After the user on port 6016 disconnected and reconnected again, the
problem was gone - his programs used a different (random?) port range
for connections. There was no problem to create new sessions, anymore.
Maybe the real root of the problem is, that the ssh server does not
check, if a port is already in use, when it creates the DISPLAY setting
for a new connection.
In this case, it should have noticed, that the ports 6017 and 6018 are
already in use and should announce a "localhost:19" DISPLAY setting to
the next new X forwarding session (skipping the unusable
"localhost:17"
and "..:18").
How to reproduce the problem (using netcat):
1) setup an ssh server with X forwarding enabled
2) check open X forwarded sessions with "netstat -lpn | grep
':60'"
3) run "netcat -l -p 6010" (use the lowest free port number greater or
equal to 6010) - this blocks the specific port
4) connect to the server and run a X program, e.g.: "ssh -X $HOST
xeyes"
Result: sshd cannot use the (blocked) port - so the client cannot run X
programs.
Is there a possible workaround how to tell the server, that it may not
forward local X connections to ports that are within a specific range
(in this case maybe 6000-6100)?
Maybe it would be good, only to use dynamic port numbers for new
processes that are far away from the port range needed by the ssh
daemon for new connections?
Or are there any other solutions?
thanks for your hard work,
Lars
Hi to all of you, maybe my previous mail (http://permalink.gmane.org/gmane.network.openssh.devel/13345) was not clear enough, so I will try to summarize it more concisely: If I use X-Frowarding, then the ssh-daemon offers DISPLAY settings, that can not be used. Thus resulting in "cannot connect ..." errors. From my point of view, the ssh-daemon should check, if (for example) port 6014 is available before it offers the DISPLAY "localhost:4". This not-checking is especially ugly, as the ssh-daemon itself occupied the respective port during another X-Forwarding session. Result: for now there is no way for me to use X-Forwarding safely. The only thing, I can do, is to regularly check (by cron), if there is an X-Forwarding session, that occupies crucial ports (between 6000 and 6100). If this happens, then I have to ask the user to log out and start his session again. Otherwise all the other users would complain, that they cannot connect to the X-Server. How could I avoid this ugly situation? Maybe I just do not really get the point? regards, Lars
On Mon, Feb 05, 2007 at 12:47:11PM +0100, Lars Kruse wrote:> Hi to all of you, > > maybe my previous mail > (http://permalink.gmane.org/gmane.network.openssh.devel/13345) was not > clear enough, so I will try to summarize it more concisely:I missed the original post but just went and reviewed it.> If I use X-Frowarding, then the ssh-daemon offers DISPLAY settings, > that can not be used. Thus resulting in "cannot connect ..." errors. > > >From my point of view, the ssh-daemon should check, if (for example) > port 6014 is available before it offers the DISPLAY "localhost:4". > > This not-checking is especially ugly, as the ssh-daemon itself occupied > the respective port during another X-Forwarding session.It does check that it can bind to the port, though (see x11_create_display_inet()). I suspect the root of your problem is some funkiness with IPv6. Note that some of the listening sockets in your original post are listening on ::1 and some on 127.0.0.1. Do you have X11UseLocalhost set in sshd_config? If so, what does "localhost" resolve to? If you can afford to do so you could try running without the ipv6 stack loaded. -- Darren Tucker (dtucker at zip.com.au) GPG key 8FF4FA69 / D9A3 86E9 7EEE AF4B B2D4 37C9 C982 80C7 8FF4 FA69 Good judgement comes with experience. Unfortunately, the experience usually comes from bad judgement.

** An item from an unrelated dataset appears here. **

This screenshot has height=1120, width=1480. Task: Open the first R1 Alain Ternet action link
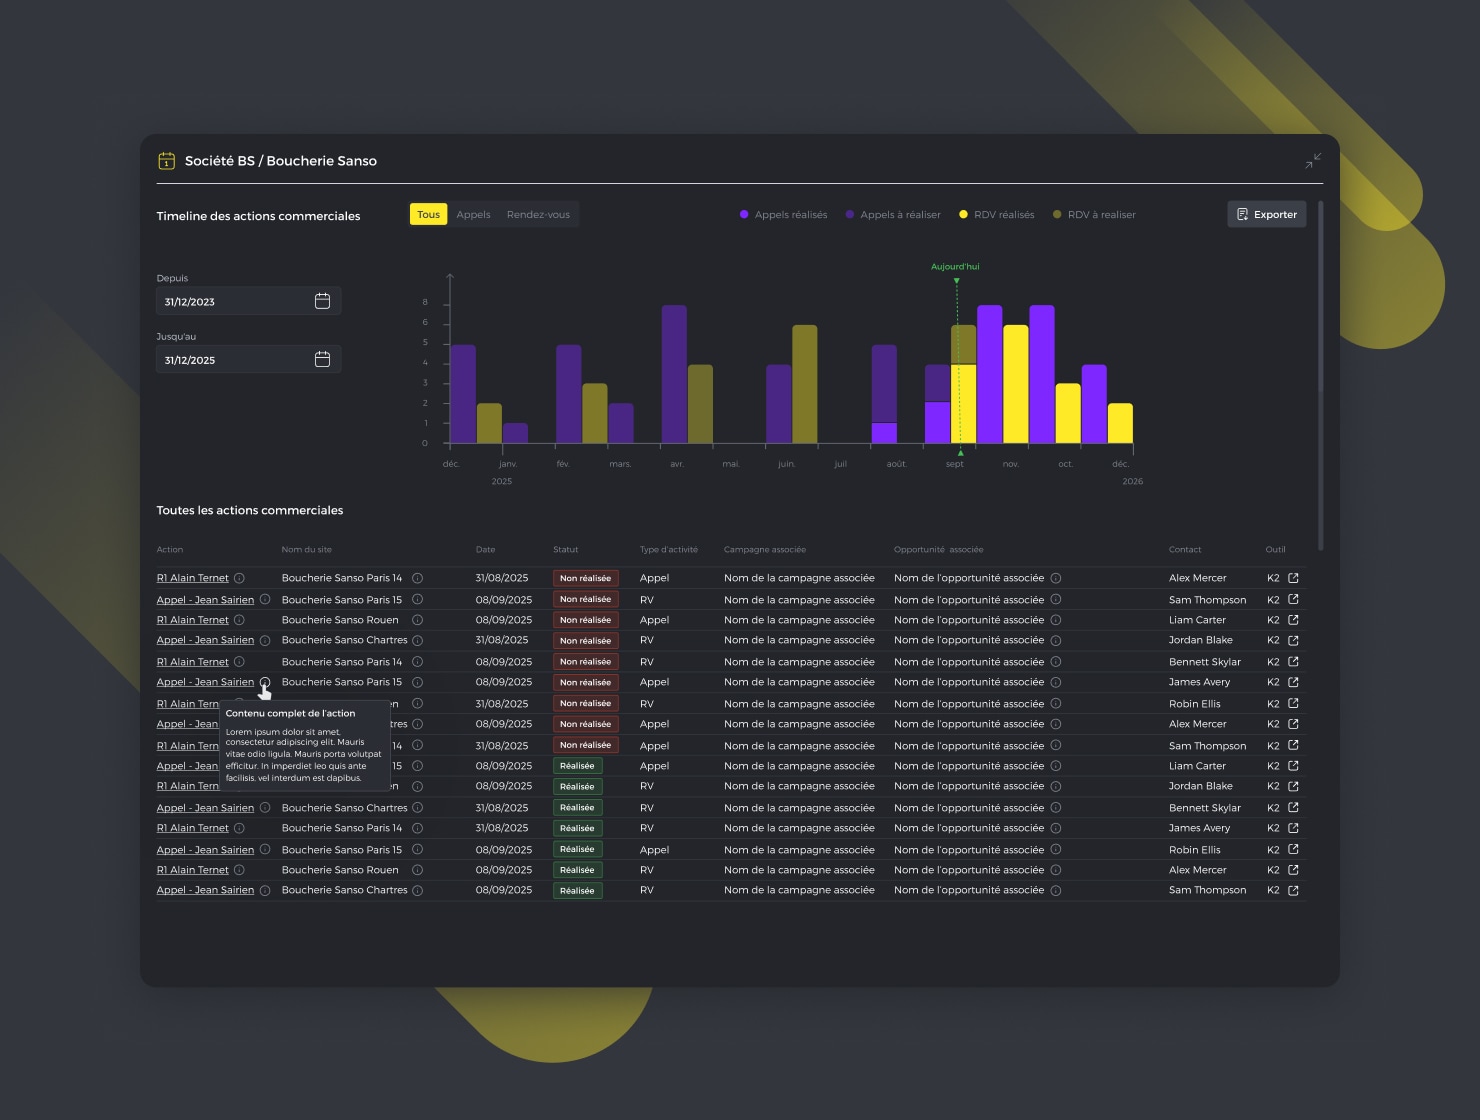192,578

Hi,> Do you have X11UseLocalhost set in sshd_config? If so, what does > "localhost" resolve to?the setting "X11UseLocalhost" is not defined in our sshd_config - so it should be the default value "yes". jackdaw:~ # grep localhost /etc/hosts 127.0.0.1 localhost ::1 ip6-localhost ip6-loopback So "localhost" should resolve to the ipv4 address.> If you can afford to do so you could try running without the ipv6 > stack loaded.good idea! I tried it ("AddressFamily inet") successfully: now busy ports are skipped (as expected). Maybe the ipv4 port should be checked in x11_create_display_inet, too? (if "AddressFamily" is "any") As I do not speak "C" fluently, I am unable to suggest something - sorry ... thanks a lot for your suggestion! regards, Lars
Hi to all of you,
I would like to summarize the current state of the problem as described
in http://permalink.gmane.org/gmane.network.openssh.devel/13345.

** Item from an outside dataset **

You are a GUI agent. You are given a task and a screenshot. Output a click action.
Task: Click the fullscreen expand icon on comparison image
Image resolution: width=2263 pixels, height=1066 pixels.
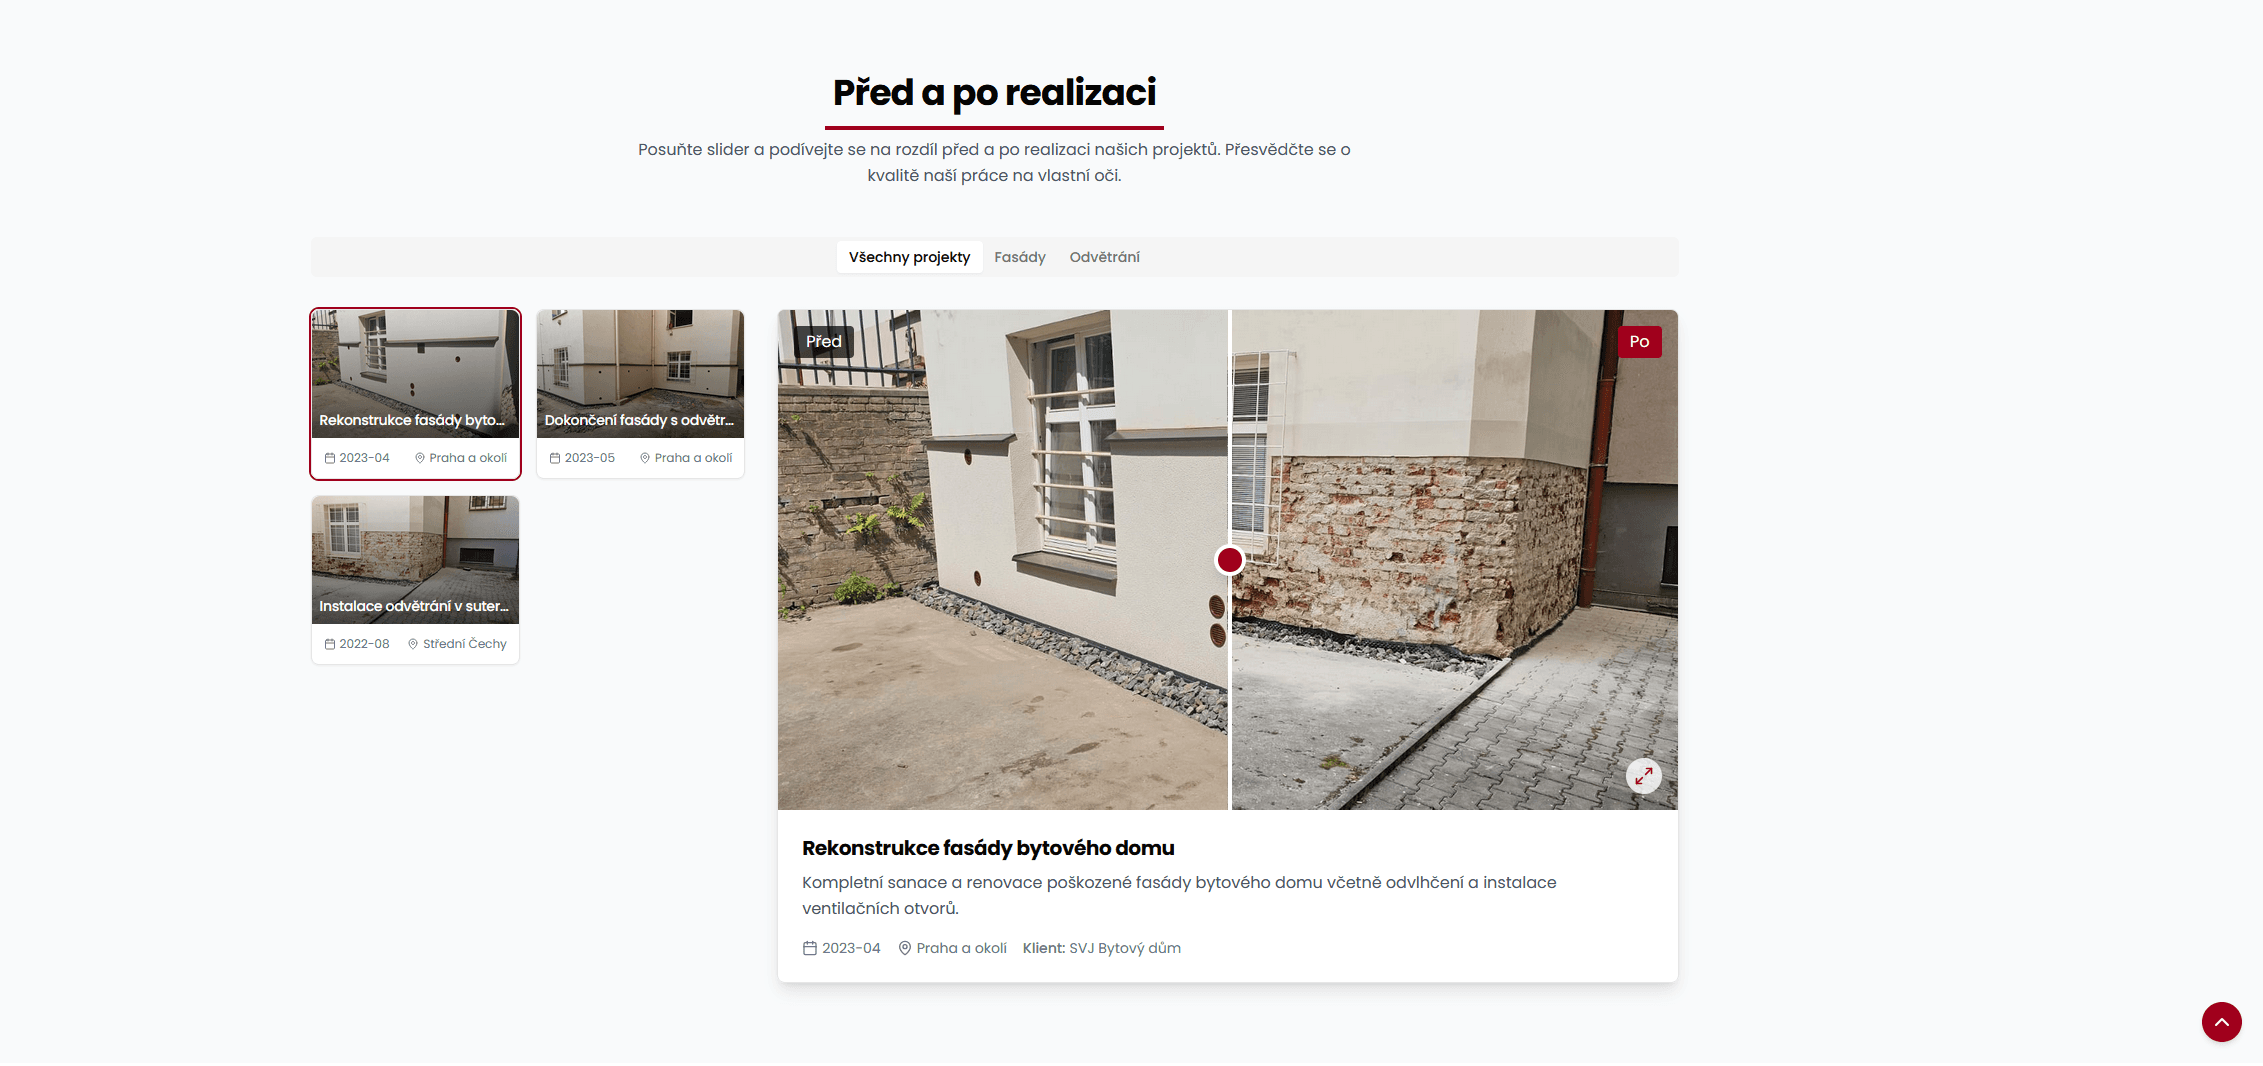pyautogui.click(x=1643, y=775)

If the openssh server is running in ipv4/ipv6 mode ("AddressFamily
Any"), then pseudo-random "unable-to-connect-to-display" errors
occour
for clients connecting via ssh for X-forwarded remote sessions.
For now the only workaround would be, to disable ipv6 support for
openssh daemons used for X-forwarding.
From my point of view, there are two ways to solve the root of this
problem:
1) improved "is this port usable on all interfaces?"-detection
ipv4/ipv6 mixed openssh daemons should behave like pure ipv4 daemons:
unusable DISPLAY settings may never be offered to clients
2) avoid to randomly allocate critical ports
the openssh daemon may never allocate ports for running X-sessions which
are in the range, that is used for new X-forwarding connections (maybe
6000..6100).
From my point of view, this issue is a highly irritating one, as it is
very hard to track down the source of this seemingly random
"unable-to-connect-to-display" problem. If the previously described
short-term-workaround would not be available, then our current
X-session-setup would have to be replaced by a more reliable, but less
preferable solution.
So I am very glad, that you helped me to find this workaround ...
But how can this issue be solved without loosing ipv6 compatibility?
thanks and regards,
Lars